**課題:** 下の抜粋文で、床ずれ防止マットレス内のFSRが監視しているものは何か、答えてください。
:: 抜粋文 ::
FSRから得られる力の情報を元に、ロボットハンドの把持力を適切に制御することができます。これにより、壊れやすい物体を壊さずに掴んだり、適切な力で組み立て作業を行ったりすることが可能になります。
FSRを使ったロボットハンドは産業用ロボットだけでなく、医療や福祉の分野でも活用されています。例えば、FSRを使った義手はより自然な力加減で物体を掴むことができるため、ユーザーの生活の質の向上に寄与しています。
FSRを使った医療機器への応用
FSRは医療機器にも応用されています。例えば、歩行分析システムではFSRを内蔵したインソールを使用します。
歩行時の足裏にかかる圧力分布をFSRで測定することで、歩行の異常や障害を検出できます。この情報を元に、リハビリテーションの効果を評価したり、適切な靴の選択やインソールの作製に役立てたりすることができます。
また、FSRを使った床ずれ防止マットレスも開発されています。マットレス内のFSRが患者の体圧分布を監視し、床ずれのリスクが高い部位を特定します。それに応じてマットレスの硬さを自動調整することで、床ずれの予防に役立てることができるのです。
FSRの測定回路と出力処理
FSRの測定回路と出力処理について、以下3つを簡単に解説していきます。
- FSRの基本的な測定回路
- FSRの出力の線形化
- FSRの温度特性への対策
FSRの基本的な測定回路
FSRの抵抗値変化を電圧信号として取り出すには分圧回路を使用します。下図のように、FSRと固定抵抗を直列に接続し、その間の電圧を測定するのです。
:::
:: 提供資料 ::
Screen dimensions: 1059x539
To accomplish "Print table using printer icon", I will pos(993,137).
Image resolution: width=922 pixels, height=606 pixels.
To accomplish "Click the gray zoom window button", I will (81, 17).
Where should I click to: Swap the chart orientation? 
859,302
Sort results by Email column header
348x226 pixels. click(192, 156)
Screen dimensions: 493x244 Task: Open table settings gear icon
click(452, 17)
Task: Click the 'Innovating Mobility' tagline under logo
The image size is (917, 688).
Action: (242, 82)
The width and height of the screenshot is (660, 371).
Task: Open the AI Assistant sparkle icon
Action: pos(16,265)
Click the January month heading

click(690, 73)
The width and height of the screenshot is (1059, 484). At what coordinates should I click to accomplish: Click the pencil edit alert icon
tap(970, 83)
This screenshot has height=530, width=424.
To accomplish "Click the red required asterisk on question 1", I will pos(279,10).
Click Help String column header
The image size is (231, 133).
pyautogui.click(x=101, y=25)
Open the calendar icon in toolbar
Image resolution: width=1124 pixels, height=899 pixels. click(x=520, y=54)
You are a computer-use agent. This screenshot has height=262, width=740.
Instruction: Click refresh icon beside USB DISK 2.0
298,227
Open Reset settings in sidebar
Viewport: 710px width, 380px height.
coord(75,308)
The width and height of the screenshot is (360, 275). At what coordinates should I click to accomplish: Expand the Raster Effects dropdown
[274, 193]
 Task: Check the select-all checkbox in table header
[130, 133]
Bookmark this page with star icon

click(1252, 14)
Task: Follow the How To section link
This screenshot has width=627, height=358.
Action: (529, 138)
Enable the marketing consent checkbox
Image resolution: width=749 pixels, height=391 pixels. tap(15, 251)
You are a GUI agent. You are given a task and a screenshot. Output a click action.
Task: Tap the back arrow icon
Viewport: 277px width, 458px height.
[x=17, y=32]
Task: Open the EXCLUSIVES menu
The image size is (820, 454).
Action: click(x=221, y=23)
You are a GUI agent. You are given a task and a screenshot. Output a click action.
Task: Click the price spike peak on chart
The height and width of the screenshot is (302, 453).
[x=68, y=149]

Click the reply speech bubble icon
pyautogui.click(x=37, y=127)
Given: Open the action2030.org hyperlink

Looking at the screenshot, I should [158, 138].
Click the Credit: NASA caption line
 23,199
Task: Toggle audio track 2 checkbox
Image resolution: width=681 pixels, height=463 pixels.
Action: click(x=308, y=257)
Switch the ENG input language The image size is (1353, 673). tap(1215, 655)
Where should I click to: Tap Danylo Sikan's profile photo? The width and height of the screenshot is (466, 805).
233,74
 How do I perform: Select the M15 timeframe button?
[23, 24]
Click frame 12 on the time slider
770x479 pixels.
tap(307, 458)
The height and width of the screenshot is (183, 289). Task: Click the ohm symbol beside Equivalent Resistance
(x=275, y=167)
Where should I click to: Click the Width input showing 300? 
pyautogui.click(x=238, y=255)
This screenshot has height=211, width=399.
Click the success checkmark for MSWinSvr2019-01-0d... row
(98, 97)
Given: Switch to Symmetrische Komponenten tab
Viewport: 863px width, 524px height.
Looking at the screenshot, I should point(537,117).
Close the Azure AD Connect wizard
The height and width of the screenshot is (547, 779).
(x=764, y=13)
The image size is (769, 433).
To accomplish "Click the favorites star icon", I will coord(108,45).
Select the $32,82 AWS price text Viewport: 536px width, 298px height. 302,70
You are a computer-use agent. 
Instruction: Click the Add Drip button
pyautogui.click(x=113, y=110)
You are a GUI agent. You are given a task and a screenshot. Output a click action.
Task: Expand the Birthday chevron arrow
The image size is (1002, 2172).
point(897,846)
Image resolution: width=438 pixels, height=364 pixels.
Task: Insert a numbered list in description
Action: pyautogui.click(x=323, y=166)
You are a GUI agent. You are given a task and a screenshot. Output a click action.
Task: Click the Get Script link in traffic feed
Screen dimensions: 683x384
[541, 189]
:::
**解答:** 患者の体圧分布。